→ **Goal of the exercise**: Search the data for the string "computer", and report each line where it is found.

→ **Exercise material**:
⁂

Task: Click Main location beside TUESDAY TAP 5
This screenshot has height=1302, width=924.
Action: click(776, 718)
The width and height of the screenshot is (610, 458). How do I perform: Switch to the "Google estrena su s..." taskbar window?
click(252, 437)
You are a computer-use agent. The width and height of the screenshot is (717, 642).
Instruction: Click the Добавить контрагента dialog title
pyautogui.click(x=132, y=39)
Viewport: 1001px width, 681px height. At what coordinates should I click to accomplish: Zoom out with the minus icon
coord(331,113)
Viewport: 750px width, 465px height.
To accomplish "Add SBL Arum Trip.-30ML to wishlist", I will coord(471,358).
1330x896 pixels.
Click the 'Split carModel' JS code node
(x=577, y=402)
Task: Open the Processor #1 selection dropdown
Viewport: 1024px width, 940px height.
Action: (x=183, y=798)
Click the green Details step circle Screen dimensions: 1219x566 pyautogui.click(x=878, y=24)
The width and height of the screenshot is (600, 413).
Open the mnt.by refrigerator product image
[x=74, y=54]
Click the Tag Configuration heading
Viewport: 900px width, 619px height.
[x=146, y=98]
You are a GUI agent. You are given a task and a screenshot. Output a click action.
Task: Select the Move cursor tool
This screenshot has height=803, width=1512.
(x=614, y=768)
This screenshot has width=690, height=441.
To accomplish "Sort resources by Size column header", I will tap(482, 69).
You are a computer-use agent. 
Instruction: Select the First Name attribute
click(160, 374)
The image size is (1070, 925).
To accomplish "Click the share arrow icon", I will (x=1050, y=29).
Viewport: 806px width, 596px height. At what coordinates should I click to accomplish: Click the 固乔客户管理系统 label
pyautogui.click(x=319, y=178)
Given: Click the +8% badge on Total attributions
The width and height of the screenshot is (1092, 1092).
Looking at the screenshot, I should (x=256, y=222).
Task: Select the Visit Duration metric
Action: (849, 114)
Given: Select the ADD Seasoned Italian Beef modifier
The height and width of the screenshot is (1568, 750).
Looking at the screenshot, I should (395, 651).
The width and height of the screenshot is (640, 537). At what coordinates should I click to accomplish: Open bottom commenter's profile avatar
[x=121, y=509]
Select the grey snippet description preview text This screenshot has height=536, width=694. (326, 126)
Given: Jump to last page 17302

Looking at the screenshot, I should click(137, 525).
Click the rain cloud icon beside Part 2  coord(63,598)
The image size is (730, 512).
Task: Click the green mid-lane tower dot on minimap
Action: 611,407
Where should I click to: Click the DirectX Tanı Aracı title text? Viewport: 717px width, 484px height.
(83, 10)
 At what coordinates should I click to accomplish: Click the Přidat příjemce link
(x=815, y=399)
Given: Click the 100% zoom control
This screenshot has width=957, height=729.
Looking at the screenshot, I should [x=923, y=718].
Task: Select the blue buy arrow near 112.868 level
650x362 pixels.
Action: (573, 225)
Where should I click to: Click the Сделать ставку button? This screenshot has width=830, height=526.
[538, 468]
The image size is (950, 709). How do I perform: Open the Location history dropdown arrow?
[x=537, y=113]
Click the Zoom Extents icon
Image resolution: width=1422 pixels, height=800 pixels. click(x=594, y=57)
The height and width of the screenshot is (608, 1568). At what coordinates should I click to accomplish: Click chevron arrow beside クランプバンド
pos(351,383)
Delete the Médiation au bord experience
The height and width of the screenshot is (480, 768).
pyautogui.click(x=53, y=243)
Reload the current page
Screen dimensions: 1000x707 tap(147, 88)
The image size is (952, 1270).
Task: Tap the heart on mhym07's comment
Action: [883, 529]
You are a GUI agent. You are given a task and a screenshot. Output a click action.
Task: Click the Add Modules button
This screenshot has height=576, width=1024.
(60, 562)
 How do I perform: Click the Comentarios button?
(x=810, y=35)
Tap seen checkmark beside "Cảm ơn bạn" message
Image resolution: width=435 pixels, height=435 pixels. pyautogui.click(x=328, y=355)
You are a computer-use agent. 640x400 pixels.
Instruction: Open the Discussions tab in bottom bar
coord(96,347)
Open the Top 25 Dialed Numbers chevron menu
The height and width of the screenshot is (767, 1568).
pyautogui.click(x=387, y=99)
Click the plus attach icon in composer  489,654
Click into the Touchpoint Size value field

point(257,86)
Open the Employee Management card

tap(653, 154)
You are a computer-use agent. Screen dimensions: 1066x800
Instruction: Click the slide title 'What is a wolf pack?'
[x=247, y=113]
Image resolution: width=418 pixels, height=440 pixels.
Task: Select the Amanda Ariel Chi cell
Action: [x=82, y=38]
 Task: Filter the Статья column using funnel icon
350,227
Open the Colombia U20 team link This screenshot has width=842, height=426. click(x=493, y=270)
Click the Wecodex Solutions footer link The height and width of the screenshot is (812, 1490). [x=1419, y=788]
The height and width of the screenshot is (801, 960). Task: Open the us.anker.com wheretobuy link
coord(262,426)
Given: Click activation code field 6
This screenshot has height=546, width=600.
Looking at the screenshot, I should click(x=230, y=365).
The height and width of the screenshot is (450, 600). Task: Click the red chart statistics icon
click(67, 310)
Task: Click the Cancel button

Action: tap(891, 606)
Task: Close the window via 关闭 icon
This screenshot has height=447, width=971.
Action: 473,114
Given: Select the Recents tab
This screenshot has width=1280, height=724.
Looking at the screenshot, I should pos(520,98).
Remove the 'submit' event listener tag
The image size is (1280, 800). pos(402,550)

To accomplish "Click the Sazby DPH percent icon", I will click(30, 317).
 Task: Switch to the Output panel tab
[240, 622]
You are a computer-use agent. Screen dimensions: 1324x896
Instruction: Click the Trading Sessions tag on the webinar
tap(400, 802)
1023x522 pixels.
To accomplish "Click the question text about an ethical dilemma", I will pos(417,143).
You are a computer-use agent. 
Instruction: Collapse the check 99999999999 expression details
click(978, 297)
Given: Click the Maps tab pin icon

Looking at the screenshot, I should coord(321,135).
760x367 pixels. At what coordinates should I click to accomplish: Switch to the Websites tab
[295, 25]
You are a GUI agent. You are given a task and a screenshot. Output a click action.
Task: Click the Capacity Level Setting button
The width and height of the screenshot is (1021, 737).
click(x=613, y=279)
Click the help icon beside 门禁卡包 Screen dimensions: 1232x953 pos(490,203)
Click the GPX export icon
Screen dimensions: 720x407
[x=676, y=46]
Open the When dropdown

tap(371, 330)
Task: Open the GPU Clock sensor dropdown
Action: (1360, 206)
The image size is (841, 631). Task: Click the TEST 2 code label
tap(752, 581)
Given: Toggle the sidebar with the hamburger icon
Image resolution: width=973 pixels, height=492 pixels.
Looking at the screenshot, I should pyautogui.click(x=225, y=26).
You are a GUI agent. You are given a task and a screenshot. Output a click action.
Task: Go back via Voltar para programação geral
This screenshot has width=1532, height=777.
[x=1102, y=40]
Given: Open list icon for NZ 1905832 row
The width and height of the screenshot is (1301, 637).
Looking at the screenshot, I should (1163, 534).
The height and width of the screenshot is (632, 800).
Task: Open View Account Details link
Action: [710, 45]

⁂

→ **Answer**:
You are a computer-use agent. The width and height of the screenshot is (717, 642).
You are a computer-use agent. 
You are a computer-use agent. 640x400 pixels.
You are a computer-use agent. Screen dimensions: 1066x800
You are a computer-use agent. Screen dimensions: 1324x896
You are a computer-use agent. 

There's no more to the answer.